¿Por qué se siente vergüenza?
Algunos no la sienten, ese es un hecho conocido (“eres un sinvergüenza” o “tienes más cara que espalda” son algunos ejemplos de declaraciones populares que lo reconocen) pero una buena parte de los habitantes del mundo civilizado experimentan, de vez en cuando, los síntomas calificados como ‘vergüenza’.
Imaginemos que estamos cenando con nuestra pareja, su padre y su abuelo, en un restaurante de la zona centro de la capital de España. Son personas con las que nos sentimos como en casa. Estamos distendidos y charlamos por los codos. Narramos, con detalle, las peripecias de nuestro reciente viaje a Tailandia. Pero, de repente, se nos acerca un camarero y nos susurra al oído que hemos ganado un bono para comer gratuitamente, una vez al mes, durante los próximos tres años, siempre que aceptemos una pequeña condición.
Resulta que el requisito para hacerse con el premio es leer, ante los presentes en el restaurante, un poema de Quevedo. Además, nuestra actuación estelar será grabada y retransmitida posteriormente por Telemadrid. Pedimos un poco de tiempo para decidir y se nos concede graciosamente.
La elocuencia que tuvimos hasta ese momento en presencia de los comensales, conocidos, decae peligrosamente. Nos hablan, pero no escuchamos. Nuestro corazón –si, ese dichoso órgano que parece tener vida propia—comienza palpitar dos tercios por encima de lo habitual y percibimos un intenso calor en las mejillas –preguntándonos por qué demonios habrán bajado el aire acondicionado. Buscamos el vaso para beber agua, o lo que se tercie, pero se nos resbala por el sudor que estamos produciendo con tal intensidad que llegamos a preguntarnos si reside en nuestro interior el mismísimo lago Victoria. Nuestro ánimo se encuentra profundamente turbado y presentamos los síntomas habituales. Nos asalta, despiadadamente, una vergüenza atroz. Nos vemos incapaces de ponernos delante de ese público cautivo a proclamar aquello de que “ayer se fue; mañana no ha llegado; hoy se está yendo sin parar un punto: soy un fue, y un será, y un es cansado”. Y eso a pesar de que la recompensa nos seduce muy, pero que muy poderosamente --glotón eres y en glotón te convertirás.
Por supuesto, esta es una clase de vergüenza, pero hay otras.

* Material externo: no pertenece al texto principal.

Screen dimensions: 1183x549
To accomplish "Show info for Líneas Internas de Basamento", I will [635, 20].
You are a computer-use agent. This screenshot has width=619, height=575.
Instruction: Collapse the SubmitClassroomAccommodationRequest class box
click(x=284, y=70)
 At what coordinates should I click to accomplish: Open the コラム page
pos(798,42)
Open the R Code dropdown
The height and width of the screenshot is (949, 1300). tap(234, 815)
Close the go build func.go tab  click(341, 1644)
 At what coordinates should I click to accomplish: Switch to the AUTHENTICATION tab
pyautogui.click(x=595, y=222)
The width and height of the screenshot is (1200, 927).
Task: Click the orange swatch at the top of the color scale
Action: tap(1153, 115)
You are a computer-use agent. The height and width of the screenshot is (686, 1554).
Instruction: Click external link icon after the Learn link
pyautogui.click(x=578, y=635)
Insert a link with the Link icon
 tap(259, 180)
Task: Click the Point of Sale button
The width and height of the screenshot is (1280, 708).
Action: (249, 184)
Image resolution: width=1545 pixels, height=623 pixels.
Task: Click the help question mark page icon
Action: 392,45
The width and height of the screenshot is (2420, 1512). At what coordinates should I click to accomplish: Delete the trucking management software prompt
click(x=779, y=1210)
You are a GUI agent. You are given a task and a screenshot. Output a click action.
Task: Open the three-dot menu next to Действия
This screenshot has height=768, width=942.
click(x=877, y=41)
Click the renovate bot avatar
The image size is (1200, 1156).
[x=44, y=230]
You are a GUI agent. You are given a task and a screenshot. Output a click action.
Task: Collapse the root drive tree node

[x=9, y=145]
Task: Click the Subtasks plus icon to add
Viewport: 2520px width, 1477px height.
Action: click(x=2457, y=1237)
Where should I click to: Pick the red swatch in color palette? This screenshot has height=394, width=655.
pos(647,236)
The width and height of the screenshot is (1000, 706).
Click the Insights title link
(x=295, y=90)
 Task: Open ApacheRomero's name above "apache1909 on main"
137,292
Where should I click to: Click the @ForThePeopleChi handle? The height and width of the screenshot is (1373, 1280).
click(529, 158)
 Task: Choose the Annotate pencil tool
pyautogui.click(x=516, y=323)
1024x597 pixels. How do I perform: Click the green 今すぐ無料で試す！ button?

Podemos, también, sentir vergüenza por cosas que hicimos en el pasado. A menudo basta que nos recuerden situaciones embarazosas en las que estuvimos implicados, para que se puedan reproducir, incluso, los síntomas físicos que la acompañaron: “¿te acuerdas de cuando llamaste ‘mamá’ a Rodrigo?” Así dicho no parece especialmente relevante, claro, pero resulta que el tal Rodrigo era el cura que celebró la misa el día de tu boda. Cuando te preguntó “¿quieres a Rocío como tu legítima esposa?” tu respondiste “si, mamá”.
Como es bastante predecible, la iglesia se inundó con la carcajada unánime de los 250 invitados al evento, tu deseaste tele-trasportarte de modo inmediato a una galaxia muy, muy lejana, el párroco quería unirse a ti en tu viaje inter-estelar para poder reír a gusto y el maxilar inferior de tu futura esposa reposaba inerte en el suelo mientras las damas de compañía intentaban, en vano, devolverlo a su lugar habitual.
Es natural que haya algunas personas más vergonzosas que otras. Si hubieras tenido más ‘espíritu deportivo’, entonces seguramente te habrías unido a los presentes en la ceremonia, en lugar de reabsorberte como un caracol.
¿Por qué fuimos incapaces de lanzarnos al ruedo y leer el dichoso poema de Don Francisco, o para el caso, de reírnos de nuestra mala pata nada menos que el día más feliz de nuestras vidas –según dicen? Porque ‘somos’ vergonzosos, lo que significa que nuestro ánimo se turba, con facilidad, ante las inclemencias sociales. Esta clase de alteración se encuentra bastante relacionada con una característica de personalidad que compartimos con algunos miembros del reino animal. ¿Cuál? Los psicólogos solemos denominarla ‘neuroticismo’ o, en palabras menos malsonantes, ‘inestabilidad emocional”.
Por lo que sabemos hasta ahora, las diferencias que nos separan en esa inestabilidad emocional se encuentran fuertemente ancladas en nuestra biología. Nuestros sistemas nerviosos poseen características generales similares, pero el modo en el que se materializa en cada uno de nosotros varía. Y esas variaciones están detrás de que yo me ponga como un tomate cuando me encuentro en situaciones que considero perturbadoras, mientras que mi amigo Carrasco las considera un estimulante reto. Nada que una buena dosis de diazepam no pueda combatir, al menos temporalmente.